1. Load the CSV using inferred schema.

In [0]:
df_inferred = spark.read.option("header", True).option("inferSchema", True).csv("file:///Workspace/Shared/employee_timesheet.csv")


2. Load the same file with schema explicitly defined.

In [0]:
schema = StructType([
    StructField("EmployeeID", StringType(), True),
    StructField("Name", StringType(), True),
    StructField("Department", StringType(), True),
    StructField("Project", StringType(), True),
    StructField("WorkHours", IntegerType(), True),
    StructField("WorkDate", DateType(), True),
    StructField("Location", StringType(), True),
    StructField("Mode", StringType(), True)
])

df_explicit = spark.read.option("header", True).schema(schema).csv("file:///Workspace/Shared/employee_timesheet.csv")

3. Add a new column Weekday extracted from WorkDate .

In [0]:
df = df_explicit.withColumn("Weekday", date_format("WorkDate", "EEEE"))

Aggregations & Grouping

4. Calculate total work hours by employee.

In [0]:
df.groupBy("EmployeeID", "Name").agg(sum("WorkHours").alias("TotalHours")).show()

+----------+-----+----------+
|EmployeeID| Name|TotalHours|
+----------+-----+----------+
|      E103| John|         5|
|      E104|Meena|         6|
|      E102|  Raj|        15|
|      E101|Anita|        17|
+----------+-----+----------+



5. Calculate average work hours per department.

In [0]:
df.groupBy("Department").agg(avg("WorkHours").alias("AvgHours")).show()

+----------+-----------------+
|Department|         AvgHours|
+----------+-----------------+
|        HR|              7.5|
|   Finance|              5.0|
|        IT|7.666666666666667|
+----------+-----------------+



6. Get top 2 employees by total hours using window function.

In [0]:
window_spec = Window.orderBy(col("TotalHours").desc())
df_total = df.groupBy("EmployeeID", "Name").agg(sum("WorkHours").alias("TotalHours"))
df_total.withColumn("Rank", rank().over(window_spec)).filter("Rank <= 2").show()

+----------+-----+----------+----+
|EmployeeID| Name|TotalHours|Rank|
+----------+-----+----------+----+
|      E101|Anita|        17|   1|
|      E102|  Raj|        15|   2|
+----------+-----+----------+----+



Date Operations

7. Filter entries where WorkDate falls on a weekend.

In [0]:
df.filter(col("Weekday").isin(["Saturday", "Sunday"])).show()

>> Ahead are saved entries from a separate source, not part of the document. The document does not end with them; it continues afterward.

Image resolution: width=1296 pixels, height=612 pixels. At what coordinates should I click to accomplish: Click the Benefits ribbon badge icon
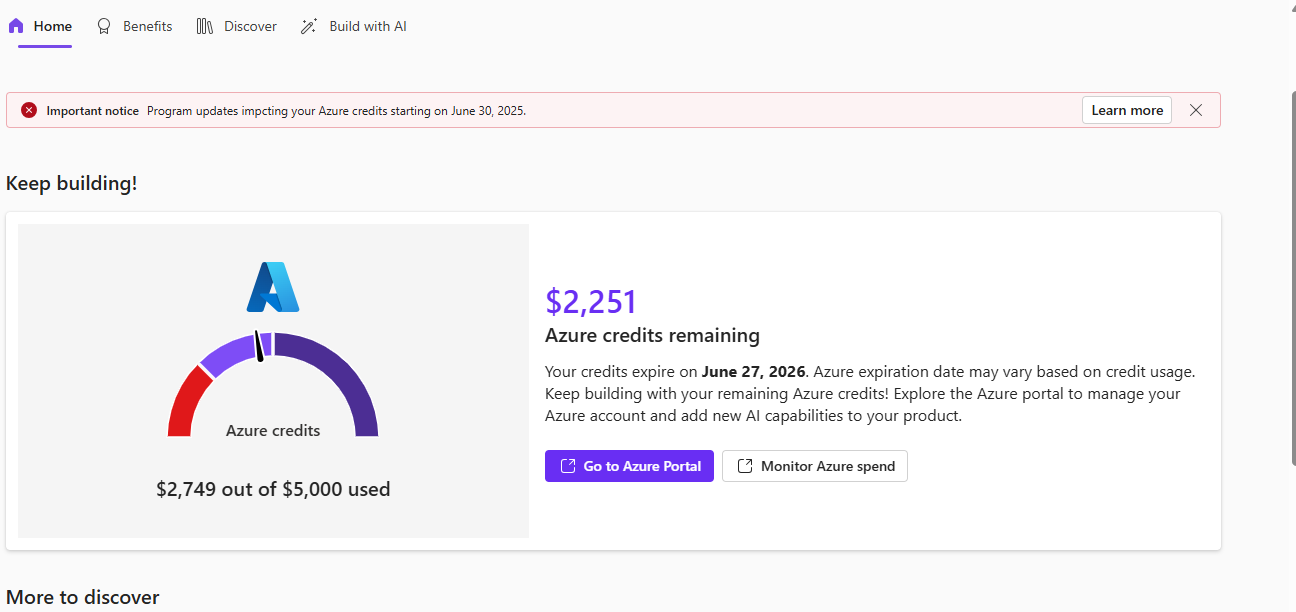click(104, 27)
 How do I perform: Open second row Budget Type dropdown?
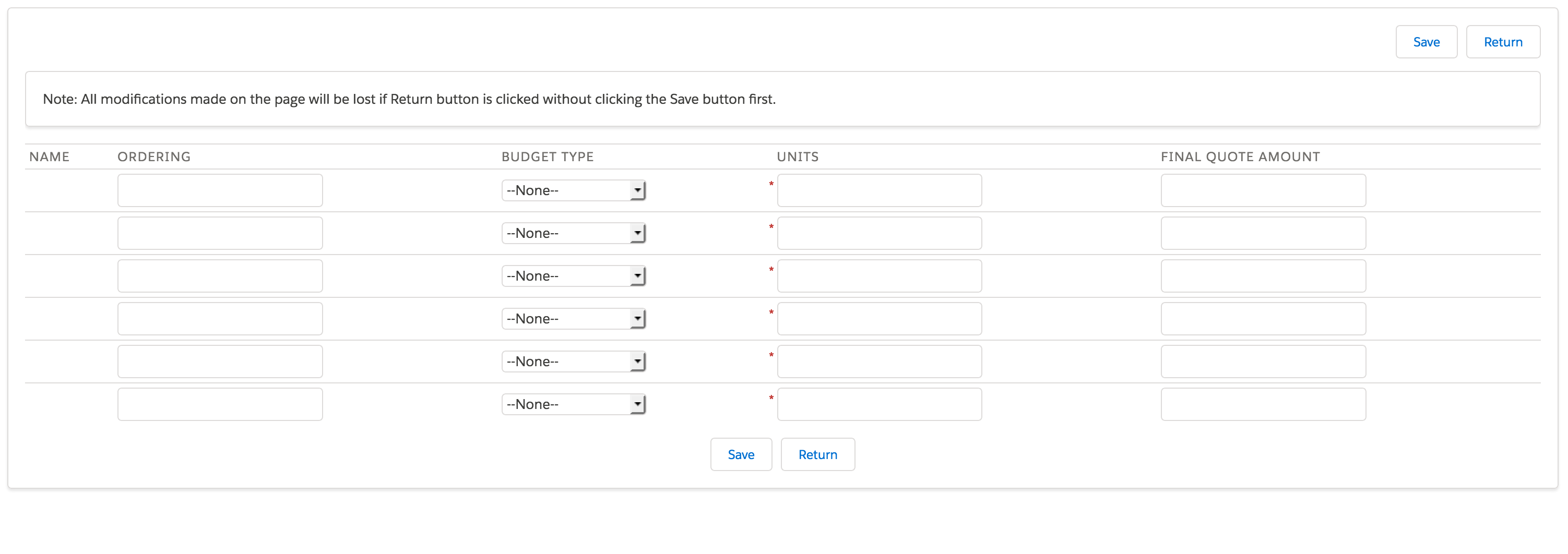(x=573, y=233)
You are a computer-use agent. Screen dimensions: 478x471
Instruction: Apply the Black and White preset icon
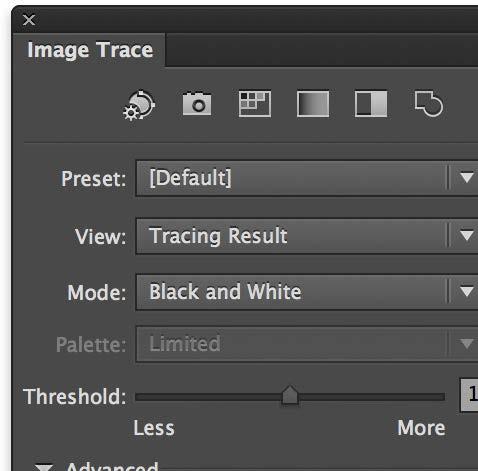coord(371,104)
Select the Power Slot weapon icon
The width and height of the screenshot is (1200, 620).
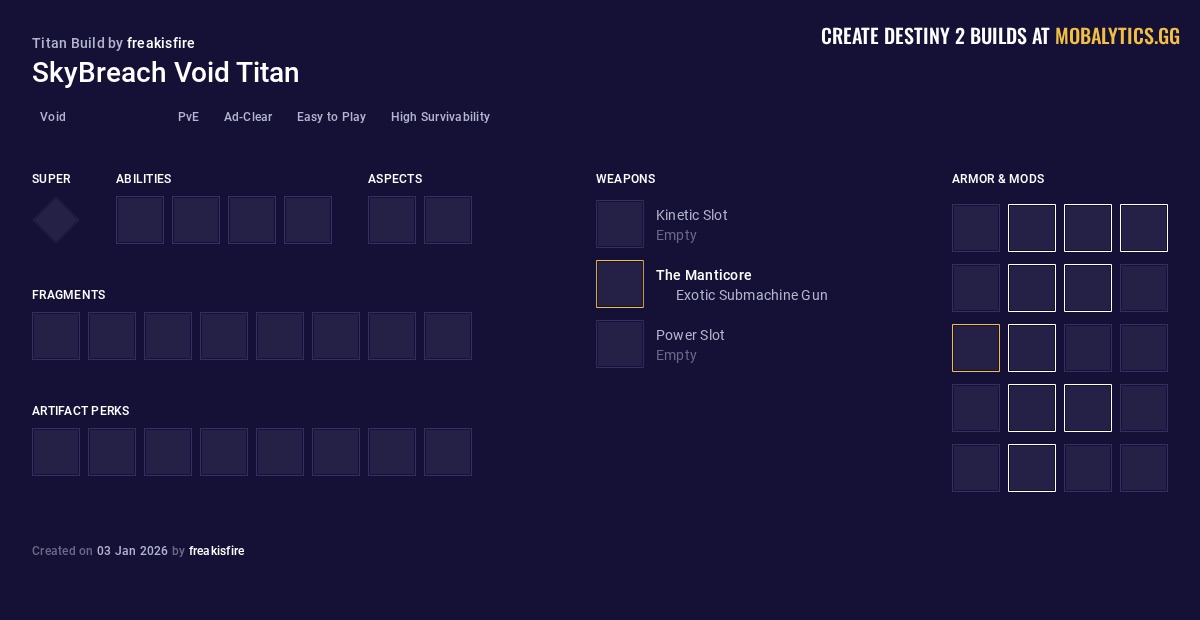point(620,344)
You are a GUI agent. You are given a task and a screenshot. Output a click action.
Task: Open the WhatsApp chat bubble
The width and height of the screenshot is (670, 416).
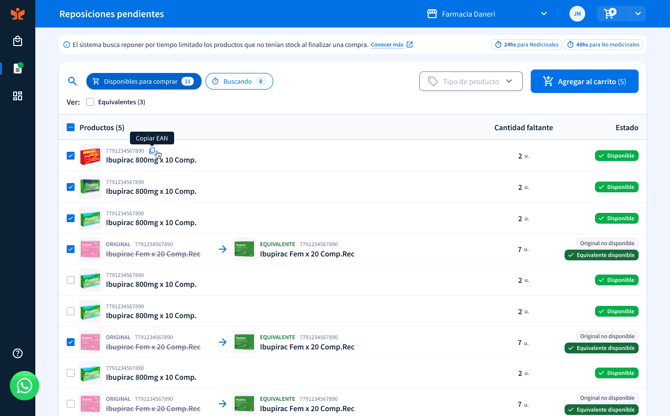pos(24,386)
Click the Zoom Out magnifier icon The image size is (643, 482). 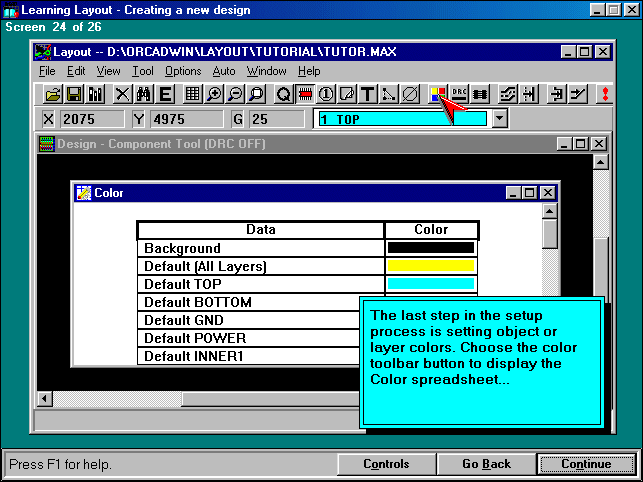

+----------+----+----------+-------+---------+----------+--------+------+--------+
|EmployeeID|Name|Department|Project|WorkHours|  WorkDate|Location|  Mode| Weekday|
+----------+----+----------+-------+---------+----------+--------+------+--------+
|      E102| Raj|        HR|   Beta|        8|2024-05-04|  Mumbai|Remote|Saturday|
+----------+----+----------+-------+---------+----------+--------+------+--------+



8. Calculate running total of hours per employee using window.

In [0]:
window_emp = Window.partitionBy("EmployeeID").orderBy("WorkDate").rowsBetween(Window.unboundedPreceding, Window.currentRow)
df.withColumn("RunningTotal", sum("WorkHours").over(window_emp)).show()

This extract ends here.